Abstract

Background Oral verrucous-papillary lesions (including proliferative verrucous leukoplakia) with malignant/frankly malignant potential are assigned diverse terminology resulting from lack of standard clinical and histologic diagnostic criteria, with implications for management. Objective To review the range of terminology employed at one institution in diagnosing verrucous-papillary lesions of the oral cavity. Methods A single institution's archives were searched for oral cases diagnosed as verrucous, verruciform, verrucoid, or squamoproliferative over a 10-year period (2010-2020). Results One hundred eighty-one specimens from 146 cases were identified; 69 were female (47%), 77 were male (53%), and 101 cases were diagnosed in the sixth to eighth decades (70%).
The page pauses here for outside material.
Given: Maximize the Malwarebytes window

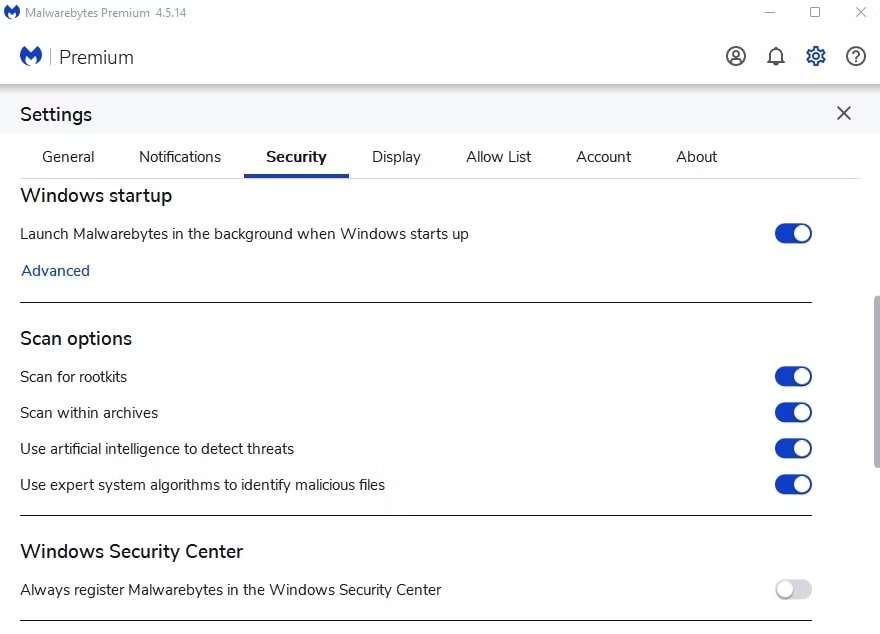Looking at the screenshot, I should [x=815, y=13].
Common oral sites were mandibular alveolar ridge/gingiva (25%), buccal mucosa (18%), maxillary alveolar ridge/gingiva (17%), and tongue (17%). The histopathologic diagnosis ranged from verrucous hyperkeratosis (VH) with no/mild/moderate dysplasia (60%) to VH with severe dysplasia/squamous cell carcinoma (SCC) in situ (12%), and conventional SCC (12%), and 1 was explicitly identified as verrucous carcinoma. Twenty-three cases could be retrospectively described as proliferative verrucous leukoplakia based on multiple sites and protracted clinical course (16%), of which 19 progressed to severe dysplasia/SCC-in situ/SCC (83%). Conclusions The demographic profile echoes some variation described in the literature. The range of terminology not only mirrors the literature but highlights the challenges encountered by pathologists in diagnosing these lesions: not just in assigning lesions as VH with/without dysplasia, but also in distinguishing them from verrucous carcinoma/SCC. Our experience lends further support to the call for creation and adoption of standardized criteria and terminology to reflect the complex biological, clinical, histopathologic, and management implications of these entities.